Your goal
Reproduce the records below unchanged except for one substitution: every "GUI agent" becomes "screen agent".

------------------------

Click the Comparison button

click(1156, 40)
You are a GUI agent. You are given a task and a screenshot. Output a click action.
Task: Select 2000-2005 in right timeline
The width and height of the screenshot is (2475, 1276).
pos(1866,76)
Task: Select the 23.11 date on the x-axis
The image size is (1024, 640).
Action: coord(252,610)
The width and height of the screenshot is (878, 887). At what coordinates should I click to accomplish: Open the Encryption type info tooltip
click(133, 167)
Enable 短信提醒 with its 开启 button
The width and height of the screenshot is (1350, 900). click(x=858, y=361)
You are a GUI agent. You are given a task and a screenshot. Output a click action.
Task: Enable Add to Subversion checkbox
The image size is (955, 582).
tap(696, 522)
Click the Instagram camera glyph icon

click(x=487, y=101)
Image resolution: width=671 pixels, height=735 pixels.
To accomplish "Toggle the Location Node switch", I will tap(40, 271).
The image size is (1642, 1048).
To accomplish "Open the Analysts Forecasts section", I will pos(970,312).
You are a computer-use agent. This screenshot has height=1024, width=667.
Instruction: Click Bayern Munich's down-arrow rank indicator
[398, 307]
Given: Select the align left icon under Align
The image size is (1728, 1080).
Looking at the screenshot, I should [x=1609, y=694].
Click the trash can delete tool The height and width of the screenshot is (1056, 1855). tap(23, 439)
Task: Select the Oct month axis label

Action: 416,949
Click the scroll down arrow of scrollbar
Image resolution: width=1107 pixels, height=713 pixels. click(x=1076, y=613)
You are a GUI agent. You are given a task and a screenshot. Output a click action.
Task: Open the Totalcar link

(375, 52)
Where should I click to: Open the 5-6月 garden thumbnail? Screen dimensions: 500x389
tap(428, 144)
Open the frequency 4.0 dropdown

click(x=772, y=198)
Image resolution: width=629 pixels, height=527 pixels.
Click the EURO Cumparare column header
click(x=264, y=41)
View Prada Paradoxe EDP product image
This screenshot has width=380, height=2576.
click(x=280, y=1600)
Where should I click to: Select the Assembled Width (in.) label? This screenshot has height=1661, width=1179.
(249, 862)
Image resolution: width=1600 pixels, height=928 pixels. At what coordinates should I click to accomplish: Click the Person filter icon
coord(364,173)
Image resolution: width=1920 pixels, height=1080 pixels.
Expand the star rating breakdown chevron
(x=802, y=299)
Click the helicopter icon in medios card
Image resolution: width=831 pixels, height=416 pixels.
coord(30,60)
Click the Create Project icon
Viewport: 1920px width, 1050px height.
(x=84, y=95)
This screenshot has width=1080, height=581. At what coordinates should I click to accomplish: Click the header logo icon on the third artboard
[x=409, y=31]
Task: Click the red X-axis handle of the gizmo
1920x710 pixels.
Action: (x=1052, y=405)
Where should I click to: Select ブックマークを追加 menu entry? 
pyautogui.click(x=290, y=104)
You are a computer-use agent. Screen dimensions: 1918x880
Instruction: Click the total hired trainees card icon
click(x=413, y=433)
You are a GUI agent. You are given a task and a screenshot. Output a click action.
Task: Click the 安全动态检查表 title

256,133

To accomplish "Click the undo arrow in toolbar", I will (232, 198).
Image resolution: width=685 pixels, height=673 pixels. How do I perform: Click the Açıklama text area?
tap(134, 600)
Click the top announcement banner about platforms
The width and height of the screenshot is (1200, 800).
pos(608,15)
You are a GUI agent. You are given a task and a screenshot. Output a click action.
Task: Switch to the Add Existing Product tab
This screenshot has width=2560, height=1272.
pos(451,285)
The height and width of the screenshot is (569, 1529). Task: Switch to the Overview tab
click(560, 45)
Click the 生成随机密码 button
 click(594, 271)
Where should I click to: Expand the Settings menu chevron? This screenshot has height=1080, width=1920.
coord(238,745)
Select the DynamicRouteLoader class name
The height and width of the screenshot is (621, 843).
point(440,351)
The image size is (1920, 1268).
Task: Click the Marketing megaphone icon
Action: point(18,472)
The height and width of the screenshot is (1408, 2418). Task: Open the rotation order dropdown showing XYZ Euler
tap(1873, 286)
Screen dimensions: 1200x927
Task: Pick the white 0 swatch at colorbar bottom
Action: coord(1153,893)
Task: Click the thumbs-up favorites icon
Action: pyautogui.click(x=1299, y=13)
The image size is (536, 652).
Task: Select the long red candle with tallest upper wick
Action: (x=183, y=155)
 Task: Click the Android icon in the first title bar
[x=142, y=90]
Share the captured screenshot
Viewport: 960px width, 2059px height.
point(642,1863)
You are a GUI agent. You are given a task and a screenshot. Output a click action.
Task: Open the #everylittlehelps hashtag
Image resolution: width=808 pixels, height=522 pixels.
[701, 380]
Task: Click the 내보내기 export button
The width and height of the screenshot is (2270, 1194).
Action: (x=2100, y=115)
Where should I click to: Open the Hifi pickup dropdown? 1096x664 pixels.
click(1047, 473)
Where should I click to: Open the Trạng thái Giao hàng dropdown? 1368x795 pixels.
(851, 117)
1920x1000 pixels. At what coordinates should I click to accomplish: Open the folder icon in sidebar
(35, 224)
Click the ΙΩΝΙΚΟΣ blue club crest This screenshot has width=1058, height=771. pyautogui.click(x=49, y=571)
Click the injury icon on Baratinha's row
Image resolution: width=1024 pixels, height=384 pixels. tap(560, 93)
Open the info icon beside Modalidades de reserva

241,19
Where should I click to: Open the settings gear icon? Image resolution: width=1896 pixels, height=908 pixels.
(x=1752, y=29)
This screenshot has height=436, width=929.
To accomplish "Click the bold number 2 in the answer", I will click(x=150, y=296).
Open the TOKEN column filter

------------------------

Exercise result
Click the Comparison button

click(1156, 40)
You are a screen agent. You are given a task and a screenshot. Output a click action.
Task: Select 2000-2005 in right timeline
The width and height of the screenshot is (2475, 1276).
pos(1866,76)
Task: Select the 23.11 date on the x-axis
The image size is (1024, 640).
Action: coord(252,610)
The width and height of the screenshot is (878, 887). At what coordinates should I click to accomplish: Open the Encryption type info tooltip
click(133, 167)
Enable 短信提醒 with its 开启 button
The width and height of the screenshot is (1350, 900). click(x=858, y=361)
You are a screen agent. You are given a task and a screenshot. Output a click action.
Task: Enable Add to Subversion checkbox
The image size is (955, 582).
tap(696, 522)
Click the Instagram camera glyph icon

click(x=487, y=101)
Image resolution: width=671 pixels, height=735 pixels.
To accomplish "Toggle the Location Node switch", I will tap(40, 271).
The image size is (1642, 1048).
To accomplish "Open the Analysts Forecasts section", I will pos(970,312).
You are a computer-use agent. This screenshot has height=1024, width=667.
Instruction: Click Bayern Munich's down-arrow rank indicator
[398, 307]
Given: Select the align left icon under Align
The image size is (1728, 1080).
Looking at the screenshot, I should [x=1609, y=694].
Click the trash can delete tool The height and width of the screenshot is (1056, 1855). tap(23, 439)
Task: Select the Oct month axis label

Action: 416,949
Click the scroll down arrow of scrollbar
Image resolution: width=1107 pixels, height=713 pixels. click(x=1076, y=613)
You are a screen agent. You are given a task and a screenshot. Output a click action.
Task: Open the Totalcar link

(375, 52)
Where should I click to: Open the 5-6月 garden thumbnail? Screen dimensions: 500x389
tap(428, 144)
Open the frequency 4.0 dropdown

click(x=772, y=198)
Image resolution: width=629 pixels, height=527 pixels.
Click the EURO Cumparare column header
click(x=264, y=41)
View Prada Paradoxe EDP product image
This screenshot has width=380, height=2576.
click(x=280, y=1600)
Where should I click to: Select the Assembled Width (in.) label? This screenshot has height=1661, width=1179.
(249, 862)
Image resolution: width=1600 pixels, height=928 pixels. At what coordinates should I click to accomplish: Click the Person filter icon
coord(364,173)
Image resolution: width=1920 pixels, height=1080 pixels.
Expand the star rating breakdown chevron
(x=802, y=299)
Click the helicopter icon in medios card
Image resolution: width=831 pixels, height=416 pixels.
coord(30,60)
Click the Create Project icon
Viewport: 1920px width, 1050px height.
(x=84, y=95)
This screenshot has width=1080, height=581. At what coordinates should I click to accomplish: Click the header logo icon on the third artboard
[x=409, y=31]
Task: Click the red X-axis handle of the gizmo
1920x710 pixels.
Action: (x=1052, y=405)
Where should I click to: Select ブックマークを追加 menu entry? 
pyautogui.click(x=290, y=104)
You are a computer-use agent. Screen dimensions: 1918x880
Instruction: Click the total hired trainees card icon
click(x=413, y=433)
You are a screen agent. You are given a task and a screenshot. Output a click action.
Task: Click the 安全动态检查表 title

256,133

To accomplish "Click the undo arrow in toolbar", I will (232, 198).
Image resolution: width=685 pixels, height=673 pixels. How do I perform: Click the Açıklama text area?
tap(134, 600)
Click the top announcement banner about platforms
The width and height of the screenshot is (1200, 800).
pos(608,15)
You are a screen agent. You are given a task and a screenshot. Output a click action.
Task: Switch to the Add Existing Product tab
This screenshot has width=2560, height=1272.
pos(451,285)
The height and width of the screenshot is (569, 1529). Task: Switch to the Overview tab
click(560, 45)
Click the 生成随机密码 button
 click(594, 271)
Where should I click to: Expand the Settings menu chevron? This screenshot has height=1080, width=1920.
coord(238,745)
Select the DynamicRouteLoader class name
The height and width of the screenshot is (621, 843).
point(440,351)
The image size is (1920, 1268).
Task: Click the Marketing megaphone icon
Action: point(18,472)
The height and width of the screenshot is (1408, 2418). Task: Open the rotation order dropdown showing XYZ Euler
tap(1873, 286)
Screen dimensions: 1200x927
Task: Pick the white 0 swatch at colorbar bottom
Action: coord(1153,893)
Task: Click the thumbs-up favorites icon
Action: pyautogui.click(x=1299, y=13)
The image size is (536, 652).
Task: Select the long red candle with tallest upper wick
Action: (x=183, y=155)
 Task: Click the Android icon in the first title bar
[x=142, y=90]
Share the captured screenshot
Viewport: 960px width, 2059px height.
point(642,1863)
You are a screen agent. You are given a task and a screenshot. Output a click action.
Task: Open the #everylittlehelps hashtag
Image resolution: width=808 pixels, height=522 pixels.
[701, 380]
Task: Click the 내보내기 export button
The width and height of the screenshot is (2270, 1194).
Action: (x=2100, y=115)
Where should I click to: Open the Hifi pickup dropdown? 1096x664 pixels.
click(1047, 473)
Where should I click to: Open the Trạng thái Giao hàng dropdown? 1368x795 pixels.
(851, 117)
1920x1000 pixels. At what coordinates should I click to accomplish: Open the folder icon in sidebar
(35, 224)
Click the ΙΩΝΙΚΟΣ blue club crest This screenshot has width=1058, height=771. pyautogui.click(x=49, y=571)
Click the injury icon on Baratinha's row
Image resolution: width=1024 pixels, height=384 pixels. tap(560, 93)
Open the info icon beside Modalidades de reserva

241,19
Where should I click to: Open the settings gear icon? Image resolution: width=1896 pixels, height=908 pixels.
(x=1752, y=29)
This screenshot has height=436, width=929.
To accomplish "Click the bold number 2 in the answer", I will click(x=150, y=296).
Open the TOKEN column filter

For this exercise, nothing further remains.